■ SOURCE INFORMATION ■
==============================
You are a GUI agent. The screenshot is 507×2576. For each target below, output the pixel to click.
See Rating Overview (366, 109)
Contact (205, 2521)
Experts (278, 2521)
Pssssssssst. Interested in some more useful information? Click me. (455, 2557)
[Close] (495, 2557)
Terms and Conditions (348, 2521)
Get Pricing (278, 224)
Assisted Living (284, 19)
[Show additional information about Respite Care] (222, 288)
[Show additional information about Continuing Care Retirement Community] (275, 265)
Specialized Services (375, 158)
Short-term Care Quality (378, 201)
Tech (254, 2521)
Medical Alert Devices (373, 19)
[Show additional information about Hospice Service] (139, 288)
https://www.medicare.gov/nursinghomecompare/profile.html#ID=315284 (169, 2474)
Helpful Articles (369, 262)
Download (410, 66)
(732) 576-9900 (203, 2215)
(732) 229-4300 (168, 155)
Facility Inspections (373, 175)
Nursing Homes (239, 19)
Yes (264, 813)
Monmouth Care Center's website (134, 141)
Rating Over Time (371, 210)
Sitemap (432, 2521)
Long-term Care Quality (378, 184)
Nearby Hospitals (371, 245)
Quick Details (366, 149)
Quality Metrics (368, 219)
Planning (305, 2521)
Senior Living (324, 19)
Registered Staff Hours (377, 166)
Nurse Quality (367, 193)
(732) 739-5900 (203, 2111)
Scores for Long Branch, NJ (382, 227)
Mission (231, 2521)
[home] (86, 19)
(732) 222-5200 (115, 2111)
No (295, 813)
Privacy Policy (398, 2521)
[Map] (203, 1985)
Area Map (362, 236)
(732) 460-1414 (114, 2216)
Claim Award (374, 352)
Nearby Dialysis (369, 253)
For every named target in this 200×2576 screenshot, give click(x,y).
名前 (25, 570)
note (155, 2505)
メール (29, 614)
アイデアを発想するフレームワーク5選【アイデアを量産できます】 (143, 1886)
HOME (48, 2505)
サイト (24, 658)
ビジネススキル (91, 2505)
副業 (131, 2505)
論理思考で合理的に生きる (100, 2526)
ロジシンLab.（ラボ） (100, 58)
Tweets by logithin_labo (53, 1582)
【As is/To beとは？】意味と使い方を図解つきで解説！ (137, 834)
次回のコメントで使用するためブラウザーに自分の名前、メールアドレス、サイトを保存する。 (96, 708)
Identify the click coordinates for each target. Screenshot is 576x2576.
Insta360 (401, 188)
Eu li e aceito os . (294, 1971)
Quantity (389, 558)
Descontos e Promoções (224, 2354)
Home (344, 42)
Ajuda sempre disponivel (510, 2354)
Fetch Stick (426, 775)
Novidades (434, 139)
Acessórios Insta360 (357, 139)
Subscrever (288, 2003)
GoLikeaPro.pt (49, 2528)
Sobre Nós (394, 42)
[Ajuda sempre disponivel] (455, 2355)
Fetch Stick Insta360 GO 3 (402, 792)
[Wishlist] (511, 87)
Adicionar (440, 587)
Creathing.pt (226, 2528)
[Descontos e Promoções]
==============================
■ EXERCISE ■
Look back at the data above. Transcribe exactly the lines starting at the line that contains "Terms and Conditions (348, 2521)" and ending at the line that contains "Sitemap (432, 2521)".

■ WRITTEN ANSWER ■
Terms and Conditions (348, 2521)
Get Pricing (278, 224)
Assisted Living (284, 19)
[Show additional information about Respite Care] (222, 288)
[Show additional information about Continuing Care Retirement Community] (275, 265)
Specialized Services (375, 158)
Short-term Care Quality (378, 201)
Tech (254, 2521)
Medical Alert Devices (373, 19)
[Show additional information about Hospice Service] (139, 288)
https://www.medicare.gov/nursinghomecompare/profile.html#ID=315284 (169, 2474)
Helpful Articles (369, 262)
Download (410, 66)
(732) 576-9900 (203, 2215)
(732) 229-4300 (168, 155)
Facility Inspections (373, 175)
Nursing Homes (239, 19)
Yes (264, 813)
Monmouth Care Center's website (134, 141)
Rating Over Time (371, 210)
Sitemap (432, 2521)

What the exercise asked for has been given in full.